Launceston could be declared an Air Quality Management Area before Christmas or in the new year, but the decision requires the official sign-off of portfolio holder for environment and public protection, Sue James.

Ms Travis said after this period of consultation and after the area is declared, there will be another consultation on ideas as part of an ‘action plan’.

Ideas from the public put forward in this period of consultation would be taken into account.

Some residents raised concerns that the Kensey Valley area and Launceston Retail Park were not included in the proposed Air Quality Management Area boundary as shown at the drop-in session. Some mentioned their concerns the omission of the Kensey Valley area could at some point pave the way for the construction of a controversial road linking the Kensey Valley to Newport Industrial Estate.

Cornwall Council had said the proposed boundary ‘encompasses the whole town’, and Ms Travis said after this consultation period it may be that the Kensey Valley and Launceston Retail Park are included in the boundary — she said their omission ‘may just be an oversight’.

“The proposed boundary looks quite large. Anybody that lives or works or drives around the area can contribute to the air quality problem,” she said.

Resident Gill Brown was one of those who went along to the session to find out more. She said: “At this stage it really is just a consultation about what’s included in the area and I’m quite surprised to see Kensey Valley Meadow is practically the only bit of the town not included in it.”

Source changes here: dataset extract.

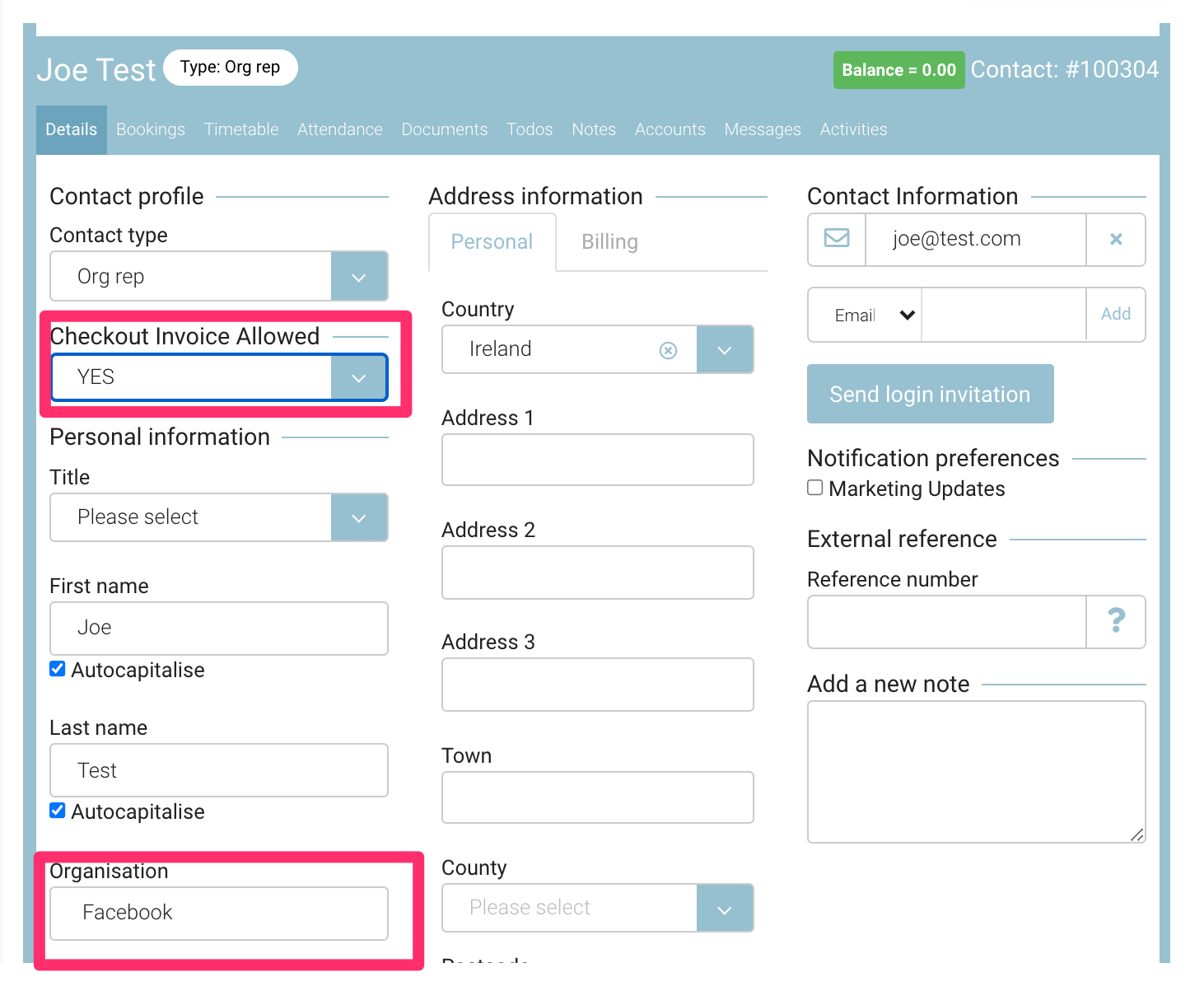Open the Billing address tab
This screenshot has height=1005, width=1204.
tap(609, 242)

Another Launceston resident, Jan Broom, said she felt roads such as the A388 should be ‘downgraded’ and closed to HGVs, adding: “There should be depots on the outskirts of town for HGVs, so local businesses, if having goods delivered from up country, there are depots where goods are transferred to preferably electric vehicles. It’s what they are doing more and more in bigger cities.”

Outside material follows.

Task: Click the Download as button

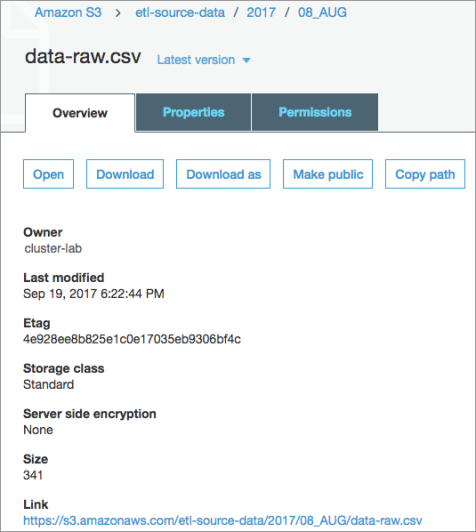Action: [223, 174]
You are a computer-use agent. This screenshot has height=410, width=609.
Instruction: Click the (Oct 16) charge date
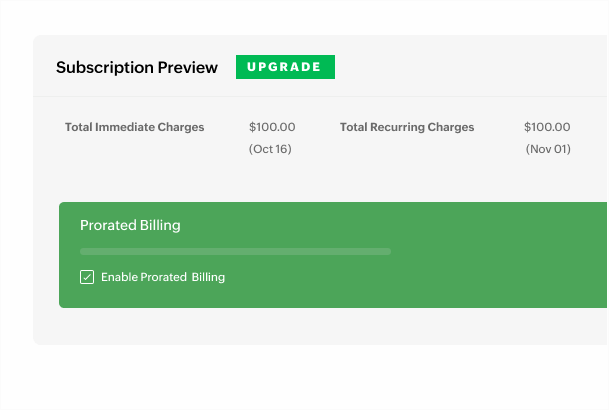(272, 149)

Cornwall Council officer Jennifer Graham said of the consultation ahead of declaring Launceston an Air Quality Management Area: “We’re not just saying it’s a problem belonging to these roads (St Thomas Road, Newport Square), it’s all the road users that contribute to it.

“The bottom line is we have a duty to monitor air quality in the county so where we think there might be an issue we are obliged to monitor, which we have been doing with diffusion tubes. There are higher than acceptable levels [of air pollution].

“If there’s no pavement, houses have no buffer. If you get houses really close to the road there’s nowhere for it to disperse. Just a few metres can make all the difference.

“Although lorries have an impact and ideally we would have less lorries coming through a place like this if only to improve the environment, diesel cars play a bigger part in the measure of pollution in this area.”

The concentration of NO2 is measured in micrograms (µg) in each cubic metre of air.

Council officers said the annual mean concentration limit (µg/m3) is 40, and the 2017 data, which is subject to change, showed that the levels were 44.63 at 9 Newport Square; 41.36 at Tannery House, St Thomas Road; 40.46 at 39 St Thomas Road; 44.67 at 46 St Thomas Road; 78.68 at 42 St Thomas Road and 47.07 at Duocott Cnr, St Thomas Road/Wooda Road.

The consultation runs until December 8, and people can share their views with the council online via www.cornwall.gov.uk/environment-and-planning/environmental-protection/environmental-protection-air-quality/launceston-air-quality/, where there is an online survey that can be printed; by emailing [email protected], calling 0300 1234 212, writing to Environmental Protection, Cornwall Council One Stop Shop, Dolcoath Avenue, Camborne, TR14 8SX, or by handing in your comments to any One Stop Shop.